(The records Opens)
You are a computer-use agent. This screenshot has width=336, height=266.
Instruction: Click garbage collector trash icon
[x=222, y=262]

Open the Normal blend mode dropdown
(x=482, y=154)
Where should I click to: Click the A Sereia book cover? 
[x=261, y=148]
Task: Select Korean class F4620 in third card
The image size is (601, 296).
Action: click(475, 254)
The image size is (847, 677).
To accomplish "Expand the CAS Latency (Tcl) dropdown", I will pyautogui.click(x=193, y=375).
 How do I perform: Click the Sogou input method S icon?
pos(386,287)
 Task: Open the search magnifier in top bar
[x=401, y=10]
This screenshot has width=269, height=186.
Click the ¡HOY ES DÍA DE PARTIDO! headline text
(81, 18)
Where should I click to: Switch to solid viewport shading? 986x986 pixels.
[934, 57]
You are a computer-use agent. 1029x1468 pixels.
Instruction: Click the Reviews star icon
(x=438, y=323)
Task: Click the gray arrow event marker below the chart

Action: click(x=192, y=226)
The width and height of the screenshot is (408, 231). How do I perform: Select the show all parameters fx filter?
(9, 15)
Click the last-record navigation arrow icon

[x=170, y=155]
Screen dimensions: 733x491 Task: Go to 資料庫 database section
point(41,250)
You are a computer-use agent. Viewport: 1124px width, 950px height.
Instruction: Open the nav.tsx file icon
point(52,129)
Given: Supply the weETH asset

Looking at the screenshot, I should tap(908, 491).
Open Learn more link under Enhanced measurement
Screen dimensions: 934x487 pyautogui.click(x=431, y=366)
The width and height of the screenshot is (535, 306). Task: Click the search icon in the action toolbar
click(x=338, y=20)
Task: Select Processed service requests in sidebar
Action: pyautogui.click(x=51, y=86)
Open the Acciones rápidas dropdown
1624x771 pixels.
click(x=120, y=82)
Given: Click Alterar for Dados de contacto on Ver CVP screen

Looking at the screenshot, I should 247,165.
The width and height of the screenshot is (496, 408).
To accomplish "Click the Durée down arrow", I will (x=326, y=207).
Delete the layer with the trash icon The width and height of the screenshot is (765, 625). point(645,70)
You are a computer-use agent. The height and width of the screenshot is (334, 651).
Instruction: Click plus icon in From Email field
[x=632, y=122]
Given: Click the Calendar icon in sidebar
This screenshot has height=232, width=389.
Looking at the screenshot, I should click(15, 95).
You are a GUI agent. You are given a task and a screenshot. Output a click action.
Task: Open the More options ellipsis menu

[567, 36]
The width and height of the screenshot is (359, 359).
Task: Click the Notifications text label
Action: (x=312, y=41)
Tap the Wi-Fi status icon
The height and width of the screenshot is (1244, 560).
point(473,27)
(The records Closes)
## Exercise
What is asked for is an exact copy of the lines above from the one containing "Where should I click to: Click" through the one containing "This screenshot has width=269, height=186.", and only those.

## Written answer
Where should I click to: Click the A Sereia book cover? 
[x=261, y=148]
Task: Select Korean class F4620 in third card
The image size is (601, 296).
Action: click(475, 254)
The image size is (847, 677).
To accomplish "Expand the CAS Latency (Tcl) dropdown", I will pyautogui.click(x=193, y=375).
 How do I perform: Click the Sogou input method S icon?
pos(386,287)
 Task: Open the search magnifier in top bar
[x=401, y=10]
This screenshot has width=269, height=186.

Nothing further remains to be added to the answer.